Furthermore, we found expression of PHD2 in 63·3% of TE and 43·9% of BCC specimens, whereas expression of HIF1α itself was low or even undetectable. Several in vitro studies have shown that PHD2 is transiently upregulated in a HIF-dependent manner under normoxic as well as mild hypoxic conditions, which could suggest that HIF might induce an autoinhibitory effect on its own activity. [32] Moreover, D'Angelo et al demonstrated that hypoxic upregulation of PHD2 acts as a feedback mechanism to stop hypoxic signalling in reoxygenated cells. [33] Hence, we postulate that the lack of HIF1α in BCC and TE specimens can be explained by the presence of PHD2.

Activity of the mTORC1 pathway was assessed by use of the upstream regulator pAKT and downstream target pS6. pAKT was positive in 88·9% of BCC and 87·5% of TE, while 55% of BCC and 61·3% of TE specimens were positive for pS6, supporting the presence of active mTOR signalling. The positive stains for pAKT and pS6 found in our study are consistent with the known activity of PI(3)K/AKT signalling in BCC. [34] In addition, strong expression of pAKT and pS6 has been observed in a variety of skin neoplasms including Bowen's disease, keratoacanthoma, squamous cell carcinoma and extramammary Paget's disease. [35], [36] However, despite positive staining of pAKT and pS6, hardly any mTORC1 phosphorylation at Ser-2448 was detected in both tumour types. This observation is consistent with two other studies reporting weak positivity of mTOR (Ser-2448) in only 7·7% of BCC [37] and 36% positivity among 85 epidermal tumours other than BCC. [36] Ser-2448 is the mTORC1phosphorylation site modified either directly by AKT or by the downstream target of mTORC1, p70S6 kinase, making it the most important marker for activation of mTOR. [38] However, the upregulation of up- and downstream target genes of the mTORC1 signalling cascade do suggest activation of downstream mTORC1 signalling components downstream, which could be attributed to PI(3)K- signalling. [39] In addition, it is known that multiple feedback loops exist, for example S6 kinase can dampen growth factor receptor signalling to PI3K. [40]

Overall the immunohistochemical analysis is consistent with activity of HIF1 and mTORC1 signalling in both BCC and TE, in addition to the known PI(3)K-AKT activity in BCC. [34] We also showed that the number of HIF1α positive cells was significantly higher in BCC than in TE, which might be explained by the fact that BCC tumour nests are generally larger than the TE tumour nests and consequently could be more hypoxic. Nodular BCC tend to have more GLUT1 and PHD2 expression when compared to superficial and infiltrative BCC, which could similarly be due to them being more hypoxic.

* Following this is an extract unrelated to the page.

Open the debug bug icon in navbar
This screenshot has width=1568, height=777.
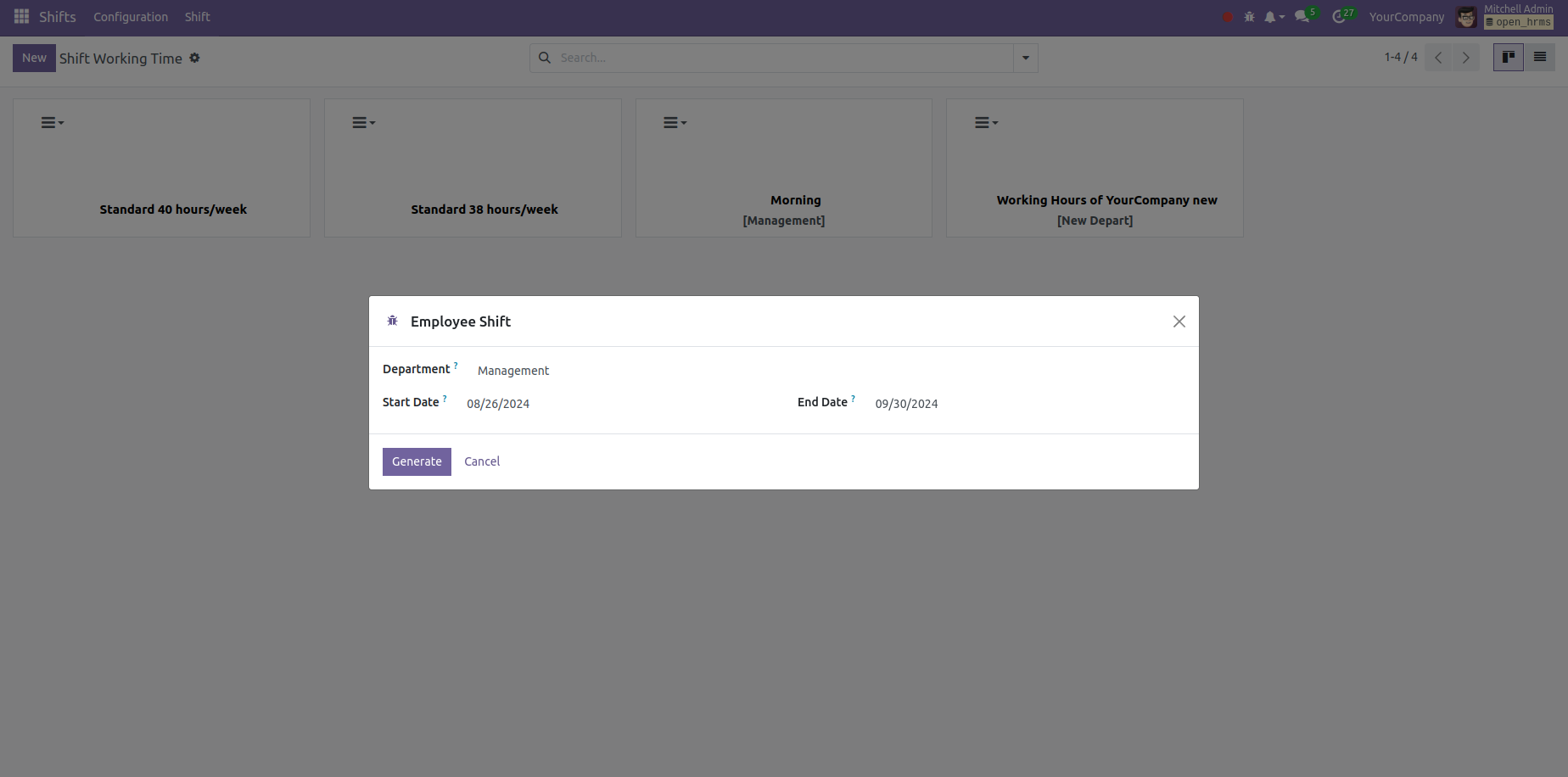point(1249,17)
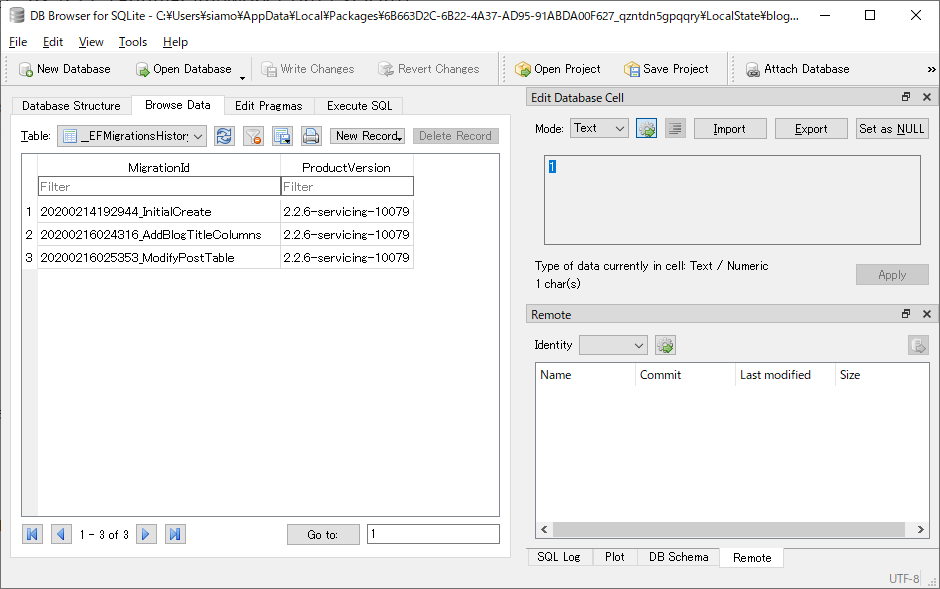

Advanced insights in molecular pathways active in cancer development have already resulted in the development of novel topical and systemic targeted therapies as a rational approach to the management of many (skin) cancers. [41] Our results suggest that it might be of interest to further explore the contribution of HIF1 and mTORC1 signalling to BCC and TE growth. Deeper insights into such signalling pathways might eventually result in the identification of novel targets for treatment. Finally a better understanding of alterations in gene expression could be used to develop better histological diagnostics, since at this moment immunohistochemical analysis of HIF, mTORC1 and their target genes does not provide a reliable diagnostic tool for the discrimination of BCC and TE.